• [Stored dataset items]
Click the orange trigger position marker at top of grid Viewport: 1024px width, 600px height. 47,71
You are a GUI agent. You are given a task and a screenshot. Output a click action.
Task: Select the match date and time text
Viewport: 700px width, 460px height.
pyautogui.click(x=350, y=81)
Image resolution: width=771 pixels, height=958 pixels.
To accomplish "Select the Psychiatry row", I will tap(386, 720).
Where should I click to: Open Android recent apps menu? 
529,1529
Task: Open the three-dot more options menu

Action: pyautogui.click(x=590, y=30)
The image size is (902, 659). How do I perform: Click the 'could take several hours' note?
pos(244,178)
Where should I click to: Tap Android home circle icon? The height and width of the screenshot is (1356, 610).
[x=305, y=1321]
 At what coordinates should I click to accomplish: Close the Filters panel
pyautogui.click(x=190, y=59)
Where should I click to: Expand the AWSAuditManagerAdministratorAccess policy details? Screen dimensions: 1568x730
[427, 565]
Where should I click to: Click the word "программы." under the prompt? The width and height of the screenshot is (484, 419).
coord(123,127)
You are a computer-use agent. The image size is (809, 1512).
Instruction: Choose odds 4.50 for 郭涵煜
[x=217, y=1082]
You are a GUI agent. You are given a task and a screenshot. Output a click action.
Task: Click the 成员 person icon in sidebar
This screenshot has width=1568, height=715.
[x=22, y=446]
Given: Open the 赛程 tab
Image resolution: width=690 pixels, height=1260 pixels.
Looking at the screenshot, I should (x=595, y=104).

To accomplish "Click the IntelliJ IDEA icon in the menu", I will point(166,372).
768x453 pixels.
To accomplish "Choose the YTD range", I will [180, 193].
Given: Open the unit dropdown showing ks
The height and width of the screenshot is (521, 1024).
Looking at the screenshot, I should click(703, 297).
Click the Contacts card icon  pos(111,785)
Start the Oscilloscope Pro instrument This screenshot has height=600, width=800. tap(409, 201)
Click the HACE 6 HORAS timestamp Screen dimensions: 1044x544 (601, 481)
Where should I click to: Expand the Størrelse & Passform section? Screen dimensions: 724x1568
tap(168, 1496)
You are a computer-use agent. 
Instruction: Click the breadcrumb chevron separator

• [Aim of the exercise] Restate the records above in full, keeping each line exactly as it stands.

• [Solution to this exercise]
Click the orange trigger position marker at top of grid Viewport: 1024px width, 600px height. 47,71
You are a GUI agent. You are given a task and a screenshot. Output a click action.
Task: Select the match date and time text
Viewport: 700px width, 460px height.
pyautogui.click(x=350, y=81)
Image resolution: width=771 pixels, height=958 pixels.
To accomplish "Select the Psychiatry row", I will tap(386, 720).
Where should I click to: Open Android recent apps menu? 
529,1529
Task: Open the three-dot more options menu

Action: pyautogui.click(x=590, y=30)
The image size is (902, 659). How do I perform: Click the 'could take several hours' note?
pos(244,178)
Where should I click to: Tap Android home circle icon? The height and width of the screenshot is (1356, 610).
[x=305, y=1321]
 At what coordinates should I click to accomplish: Close the Filters panel
pyautogui.click(x=190, y=59)
Where should I click to: Expand the AWSAuditManagerAdministratorAccess policy details? Screen dimensions: 1568x730
[427, 565]
Where should I click to: Click the word "программы." under the prompt? The width and height of the screenshot is (484, 419).
coord(123,127)
You are a computer-use agent. The image size is (809, 1512).
Instruction: Choose odds 4.50 for 郭涵煜
[x=217, y=1082]
You are a GUI agent. You are given a task and a screenshot. Output a click action.
Task: Click the 成员 person icon in sidebar
This screenshot has width=1568, height=715.
[x=22, y=446]
Given: Open the 赛程 tab
Image resolution: width=690 pixels, height=1260 pixels.
Looking at the screenshot, I should (x=595, y=104).

To accomplish "Click the IntelliJ IDEA icon in the menu", I will point(166,372).
768x453 pixels.
To accomplish "Choose the YTD range", I will [180, 193].
Given: Open the unit dropdown showing ks
The height and width of the screenshot is (521, 1024).
Looking at the screenshot, I should click(703, 297).
Click the Contacts card icon  pos(111,785)
Start the Oscilloscope Pro instrument This screenshot has height=600, width=800. tap(409, 201)
Click the HACE 6 HORAS timestamp Screen dimensions: 1044x544 (601, 481)
Where should I click to: Expand the Størrelse & Passform section? Screen dimensions: 724x1568
tap(168, 1496)
You are a computer-use agent. 
Instruction: Click the breadcrumb chevron separator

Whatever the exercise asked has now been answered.